### SOURCE DOCUMENT:
★ ★ ★ ★
Police Brutality In Imo: Resign For Failing Imo People, Activist Tells Uzodinma

Post Date : December 7, 2021

An Imo State born human rights activist and author, Comrade Paul Ikechukwu Njoku, has blasted governor Hope Uzodinma of Imo State over a widely reported police brutality and extortion in the State.

Activist Njoku who threatened the governor with another #Endsars mass protest in Owerri, the Imo State capital, over what he described as “resurgence of police ruthless brutality and reckless extortions in Imo State”, added that Imo State under governor Hope Uzodinma is abysmally a failed State.

In a statement forwarded to newsmen on Tuesday, December 7, activist Paul, stated that security of lives and property is the primary duty of the goverment as enshrined in the constitution. He however accused the governor of gross incompetence to protect the lives and property of Imo people from both State actors and non- State actors.

“Governor Hope Uzodinma has abysmally failed. He should resign for unconscionably and unscrupulously turning Imo State into a failed State by his gross incompetence to protect the lives and property of Imo people from both State actors and non-State actors.

“I totally abhor and condemn insurrections and killings of any sort by the state actors or non-State actors. I detest the killings by the unknown gunmen, known gunmen and other criminal elements.

“A situation where security agents engage in extrajudicial recklessness and nonsensical extortions against Nigerians is unacceptable.

“In 2014, I authored a book titled: “Police is a noble profession & your friend”. The book was anchored by the then Imo State Commissioner of Police, Abdulmaji Ali, who recently retired as a Deputy-Inspector General of Police (Operations). Today, am regretting authoring that book telling the Nigerian people that Police is their friends.

“Security of lives and property is the primary duty of the goverment.

“I consider the resurgence of police ruthless brutality and reckless extortions in Imo State as a deliberate crime by the state actors otherwise regarded as the known gunmen.

“The defenceless and armless Nigerian youths and civilians in Imo State are being unnecessarily extorted, gun-pointed, harrassed, humiliated, embarrassed, brutalised and extrajudicially treated by the security actors.

“Few days ago, i witnessed some of the reckless extortions and ruthless police brutality at Egbu road, Mbaise road, Azaraegbelu axis, Okigwe road, airport road and controlpost axis in Imo State.

“I wept endlessly with grief and sorrow viewing a recent video clip from Owerri currently circulated in public space where armed security agents were brutally using AK47 riffles against three young men in their private vehicle. I almost thought that the suspects were Boko Haram and bandit terrorists who just massacred people.

“Imo people can no longer breathe in the hands of the security personnel. This ruthless action is barbaric, illegal, unconstitutional, evil, unacceptable and undemocratic.

“let me state it categorically that Article 2 (4) of the UN Charter prohibits member states (which Nigeria is part of) to use lethal force and brutality in any manner inconsistent with the purpose of the United Nations. Police brutality in Imo State and Nigeria is a gross violation of human rights to dignity.
★ ★ ★ ★
Raw records
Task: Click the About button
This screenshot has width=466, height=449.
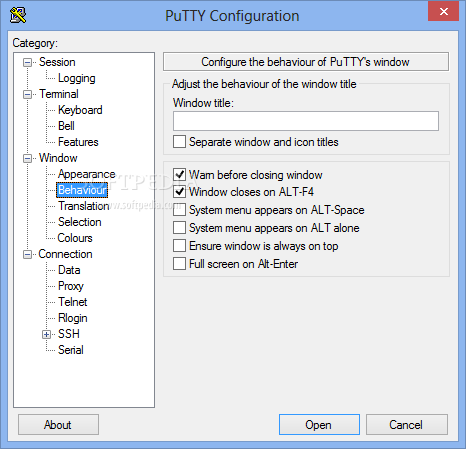Action: pyautogui.click(x=58, y=425)
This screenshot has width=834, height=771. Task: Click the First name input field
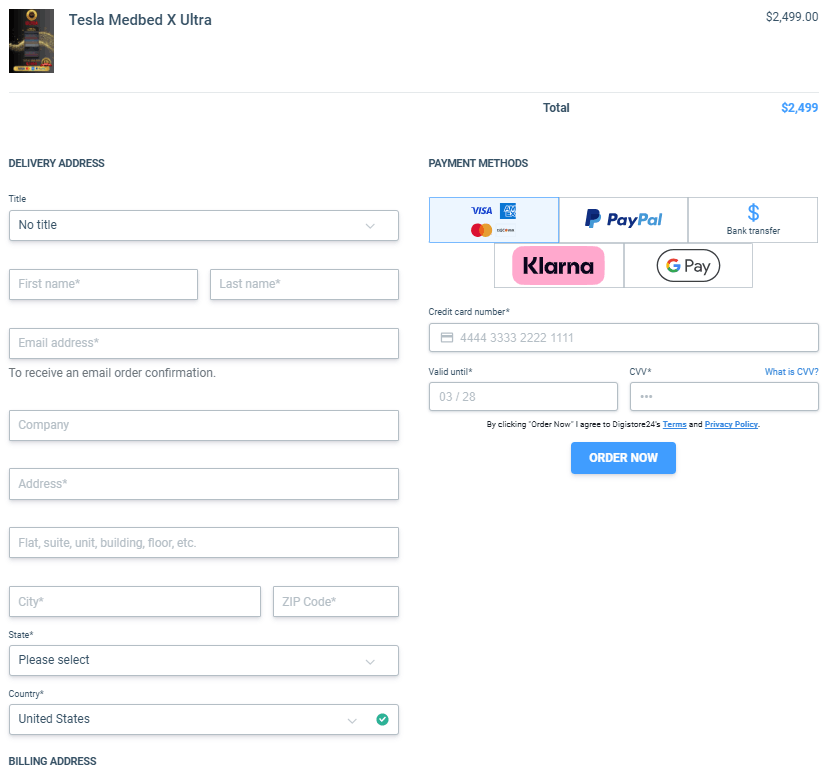click(103, 284)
★ ★ ★ ★
Go on with the news report on the activist's call for the Imo governor to resign over police brutality, starting after its last sentence. The records were drawn from a different source than the text.

### REPLY TO THE EXERCISE:
“Nigerian security forces must be educated and trained to understand that in 1979, the United Nations General Assembly adopted Resolution 34/169 relating to the code of conduct for law enforcement officials. Article 2 of the Resolution provides for the dignified treatment of all human beings by security agents. Article 5 went further to prohibit the use of torture, cruel, inhuman or degrading treatment.

“Nigerian security forces must be educated that the United Nations Resolution & High Commissioner for Human Rights (OHCHR) provides that law enforcement officials are obliged to know and apply international standards of human rights when dealing with alleged suspects.

“I wonder why the Nigerian security forces do not know that African Charter on Human and Peoples’ Rights in Article 4 guarantees right to life. The right to life is also provided in the 1999 constitution in section 33.

“Rules of engagement should be accorded to non-violent and defenceless suspects. Imo State is a peaceful State.

“Security agents therefore should be redeployed where they are most needed at the Abuja-Kaduna expressway, Zamfara, Borno, Niger, Katsina and Kaduna amongst other Northern States where innocent school children are abducted in large number, rapped, sodomised and kept in the forests by bandits for huge ransom and where Telecom Operations and business activities are shut down to stem bandit terrorists, ISWAP and Boko Haram terrorism.

“Governor Hope Uzodinma should as a matter of urgency, address Imo people with swift measures to identifying and prosecuting those armed security agents who delight causing panick in the state and who seek to extrajudicially execute, extort, brutalized, harrass and incarcerate law-abiding youths and private motorists otherwise a call for #ENDSARS shall be activated in Owerri.

“I repeat, Mr. Governor must do the needful to immediately stop this nonsense. This unwarranted and unprovoked brutality by some lawless security forces must stop otherwise civil society organizations, human rights groups and Imolites will shortly commence a peaceful but mass protest in Owerri and occupy Imo goverment house till the governor addresses the barbarity.

“The world should be notified that Imo State of Nigeria is militaralised and endlessly under siege by state actors. This can not be tolerated by Imo youths. We cannot be enslaved and subjected to absolutism and brutality in our father land by those who are paid with tax-payers’ money to protect us.

“In other words, the Inspector-General of Police, Chief of Army Staff, Director of State Services (DSS), Imo State Commissioner of Police, Imo State Director of DSS etc should take note of the possible forthcoming #ENDSARS mass protest in Owerri due to the fact that our lives are threatened on daily basis. We are not save”, he wrote.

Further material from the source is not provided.